Street children and youth
Child rights situation analysis: rights-based situational analysis of children without parental care and at risk of losing their parental care: global literature scan
New directions for the SOS Children’s Villages
Authors:
C. O’Kane; C. Moedlagl; R. Verweijen-Slamnescu
Publisher:
SOS-Kinderdorf International, 2006
This report provides a global overview of the general situation of children without parental care as well as children at risk of loosing parental care. It offers insights and new directions for strategic developments by SOS Children’s Villages building upon SOS Children’s Villages’ existing competencies and ‘a Child’s Right to a Family’ position paper. The authors conclude that common implications of rights based analysis for organisations working in the out-of-home child-care sector include:
- scale up prevention and family strengthening work
- ensure application of quality standards in all aspects of the organisation’s work
- collect, analyse and monitor data concerning which children the organisation works with.
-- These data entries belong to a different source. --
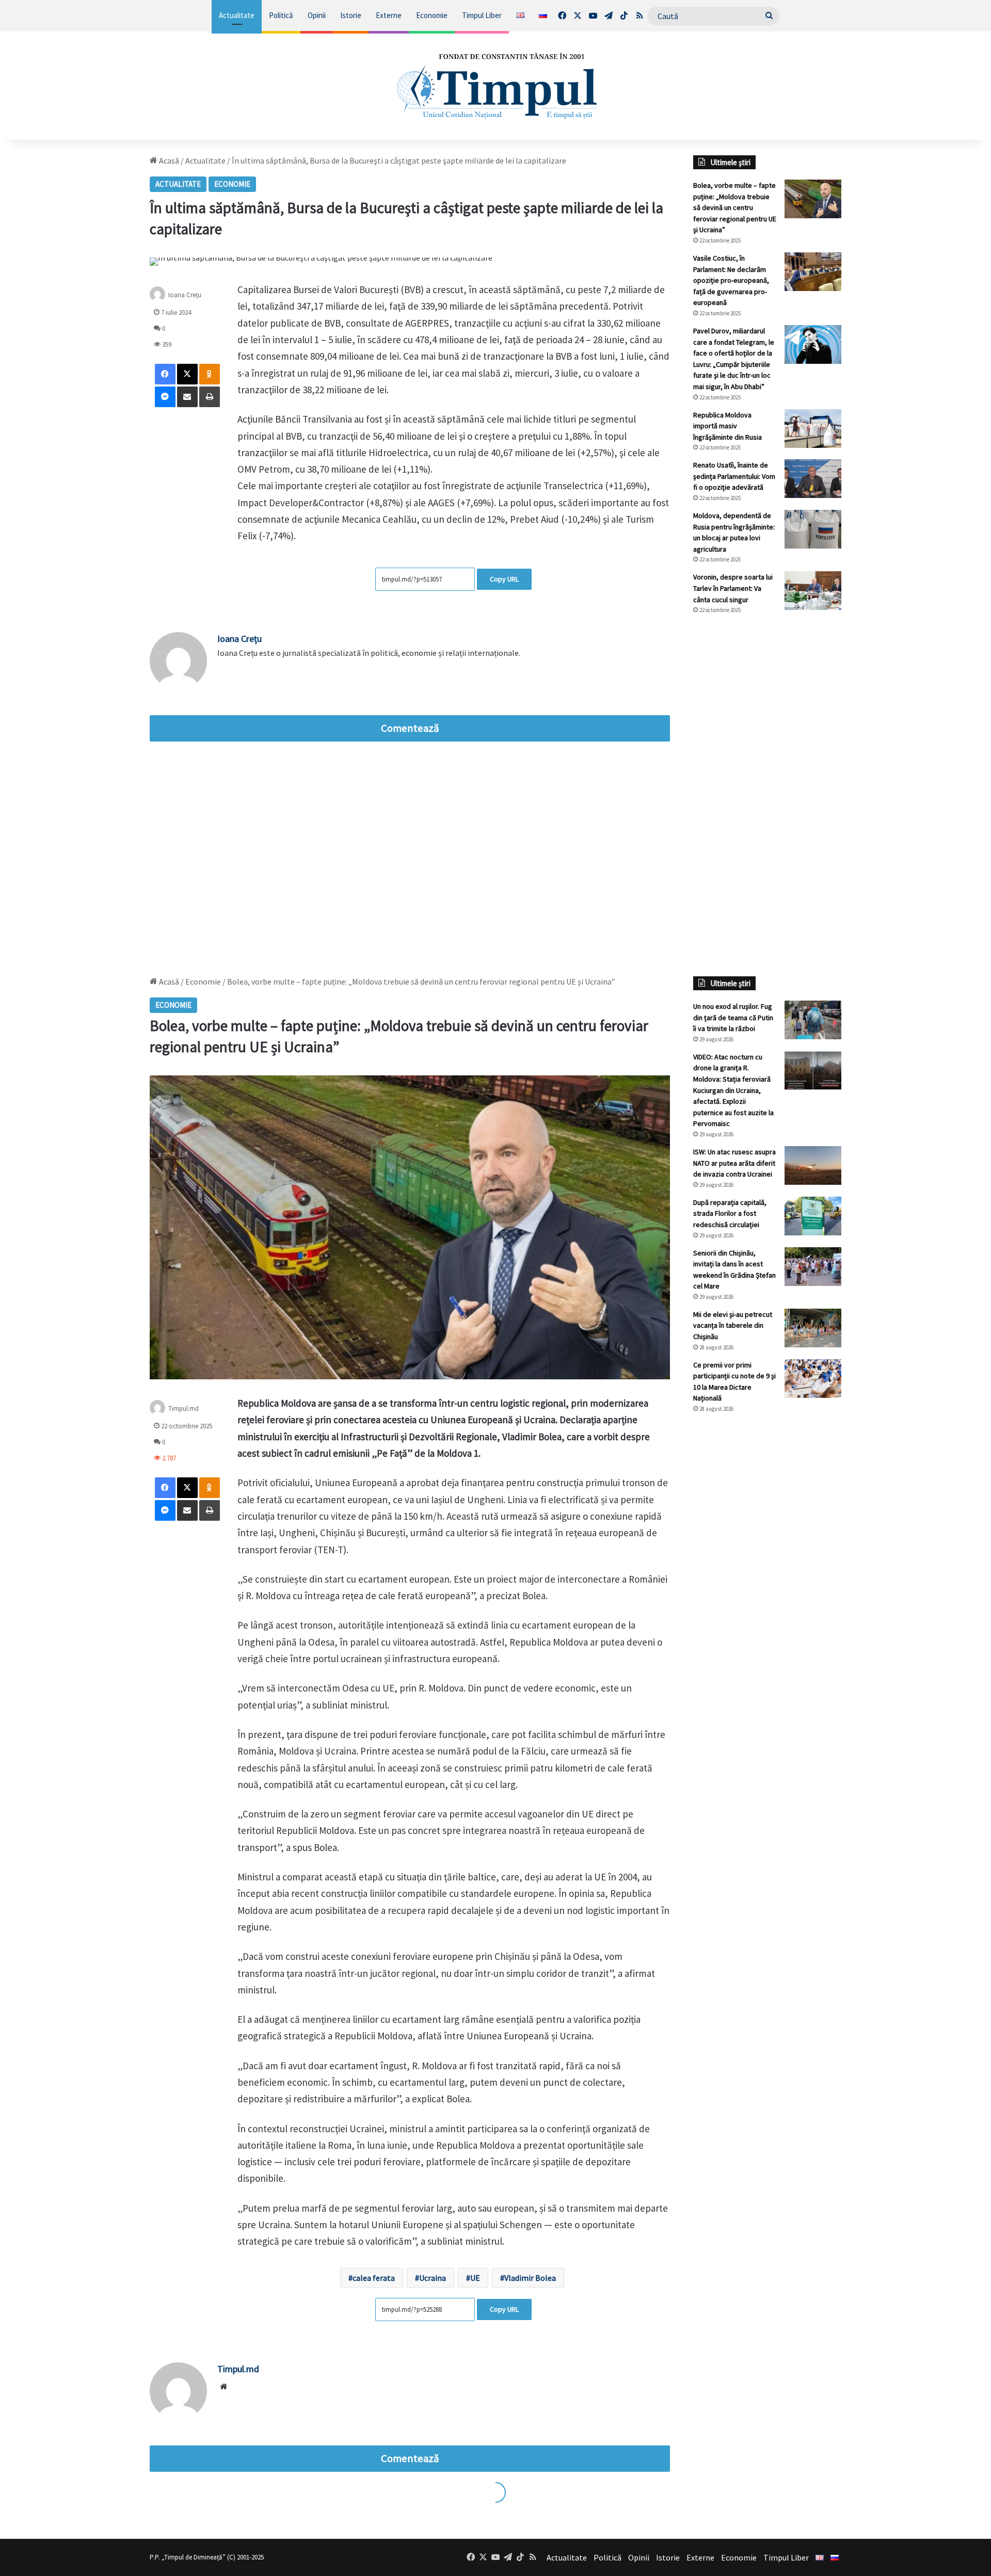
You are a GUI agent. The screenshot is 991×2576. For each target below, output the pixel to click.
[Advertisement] (767, 795)
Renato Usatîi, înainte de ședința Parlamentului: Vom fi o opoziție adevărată (734, 476)
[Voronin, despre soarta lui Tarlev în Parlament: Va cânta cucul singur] (813, 590)
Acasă (168, 160)
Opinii (317, 15)
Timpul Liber (482, 15)
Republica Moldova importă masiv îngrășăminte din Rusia (727, 426)
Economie (431, 15)
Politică (281, 15)
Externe (389, 15)
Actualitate (236, 15)
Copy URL (504, 579)
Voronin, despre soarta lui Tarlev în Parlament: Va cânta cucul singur (733, 588)
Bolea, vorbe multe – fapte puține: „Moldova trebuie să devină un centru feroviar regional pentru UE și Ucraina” (734, 207)
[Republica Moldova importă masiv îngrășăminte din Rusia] (813, 428)
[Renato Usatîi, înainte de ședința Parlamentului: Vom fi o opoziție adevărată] (813, 478)
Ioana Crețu (184, 295)
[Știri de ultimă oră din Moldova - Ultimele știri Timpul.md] (495, 85)
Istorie (350, 15)
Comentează (410, 728)
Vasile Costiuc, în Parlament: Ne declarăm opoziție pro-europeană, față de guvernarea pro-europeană (731, 280)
Disaggregate information in relation to: gender, age, disability, ethnicity, family status, reasons for admission etc
- carry out a re-assessment of children within existing care settings to determine if there are any children who could be re-unified with their families with a package of family support
- re-train some residential staff as community based mobilisers and family supporters
- engage with governments as primary duty bearers and strengthen their role in developing appropriate policies and practices which ensure access for all children to basic services, and strengthen the role of families and communities in providing care and protection of all marginalized children
- strengthen advocacy work on root causes of family separation, including: poverty, discrimination, violence and HIV/AIDS; as well as access to basic services
- form alliances with other key agencies to strengthen child right constituencies
- empower children and families to assert their rights. Empower girls and boys to participate in all decisions affecting their lives, including policies affecting them.